▸ **EXERCISE REQUIREMENTS**:
Copy out the entries exactly. Print them in full.

SOURCE RECORDS: Begin

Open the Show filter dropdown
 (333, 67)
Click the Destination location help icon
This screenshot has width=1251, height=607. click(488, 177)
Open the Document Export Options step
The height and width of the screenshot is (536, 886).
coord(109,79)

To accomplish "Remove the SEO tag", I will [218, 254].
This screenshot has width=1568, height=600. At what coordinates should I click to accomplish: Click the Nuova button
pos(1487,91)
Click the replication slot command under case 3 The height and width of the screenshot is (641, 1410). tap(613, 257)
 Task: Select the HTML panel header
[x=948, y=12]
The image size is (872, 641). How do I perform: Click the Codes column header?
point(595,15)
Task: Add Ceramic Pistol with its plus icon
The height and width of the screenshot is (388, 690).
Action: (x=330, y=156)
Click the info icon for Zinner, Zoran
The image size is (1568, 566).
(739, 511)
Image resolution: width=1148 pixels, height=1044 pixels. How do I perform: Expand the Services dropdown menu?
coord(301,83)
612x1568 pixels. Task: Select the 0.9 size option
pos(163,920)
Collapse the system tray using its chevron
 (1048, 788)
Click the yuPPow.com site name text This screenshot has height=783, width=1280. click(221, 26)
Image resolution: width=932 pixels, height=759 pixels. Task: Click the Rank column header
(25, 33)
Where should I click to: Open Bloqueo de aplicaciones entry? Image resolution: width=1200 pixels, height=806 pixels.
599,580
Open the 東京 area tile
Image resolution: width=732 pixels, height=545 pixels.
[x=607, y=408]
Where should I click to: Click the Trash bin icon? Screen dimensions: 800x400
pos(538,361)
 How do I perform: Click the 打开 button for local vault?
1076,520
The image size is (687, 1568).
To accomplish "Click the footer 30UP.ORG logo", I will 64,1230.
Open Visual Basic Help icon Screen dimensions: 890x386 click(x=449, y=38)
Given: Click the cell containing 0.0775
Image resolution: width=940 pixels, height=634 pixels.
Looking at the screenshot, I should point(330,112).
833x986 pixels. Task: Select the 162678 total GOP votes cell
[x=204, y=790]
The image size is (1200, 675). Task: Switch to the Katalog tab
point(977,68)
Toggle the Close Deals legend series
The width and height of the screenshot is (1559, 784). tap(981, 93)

SOURCE RECORDS: End

▸ **REPLY**:
Open the Show filter dropdown
 (333, 67)
Click the Destination location help icon
This screenshot has width=1251, height=607. click(488, 177)
Open the Document Export Options step
The height and width of the screenshot is (536, 886).
coord(109,79)

To accomplish "Remove the SEO tag", I will [218, 254].
This screenshot has width=1568, height=600. At what coordinates should I click to accomplish: Click the Nuova button
pos(1487,91)
Click the replication slot command under case 3 The height and width of the screenshot is (641, 1410). tap(613, 257)
 Task: Select the HTML panel header
[x=948, y=12]
The image size is (872, 641). How do I perform: Click the Codes column header?
point(595,15)
Task: Add Ceramic Pistol with its plus icon
The height and width of the screenshot is (388, 690).
Action: (x=330, y=156)
Click the info icon for Zinner, Zoran
The image size is (1568, 566).
(739, 511)
Image resolution: width=1148 pixels, height=1044 pixels. How do I perform: Expand the Services dropdown menu?
coord(301,83)
612x1568 pixels. Task: Select the 0.9 size option
pos(163,920)
Collapse the system tray using its chevron
 (1048, 788)
Click the yuPPow.com site name text This screenshot has height=783, width=1280. click(221, 26)
Image resolution: width=932 pixels, height=759 pixels. Task: Click the Rank column header
(25, 33)
Where should I click to: Open Bloqueo de aplicaciones entry? Image resolution: width=1200 pixels, height=806 pixels.
599,580
Open the 東京 area tile
Image resolution: width=732 pixels, height=545 pixels.
[x=607, y=408]
Where should I click to: Click the Trash bin icon? Screen dimensions: 800x400
pos(538,361)
 How do I perform: Click the 打开 button for local vault?
1076,520
The image size is (687, 1568).
To accomplish "Click the footer 30UP.ORG logo", I will 64,1230.
Open Visual Basic Help icon Screen dimensions: 890x386 click(x=449, y=38)
Given: Click the cell containing 0.0775
Image resolution: width=940 pixels, height=634 pixels.
Looking at the screenshot, I should point(330,112).
833x986 pixels. Task: Select the 162678 total GOP votes cell
[x=204, y=790]
The image size is (1200, 675). Task: Switch to the Katalog tab
point(977,68)
Toggle the Close Deals legend series
The width and height of the screenshot is (1559, 784). tap(981, 93)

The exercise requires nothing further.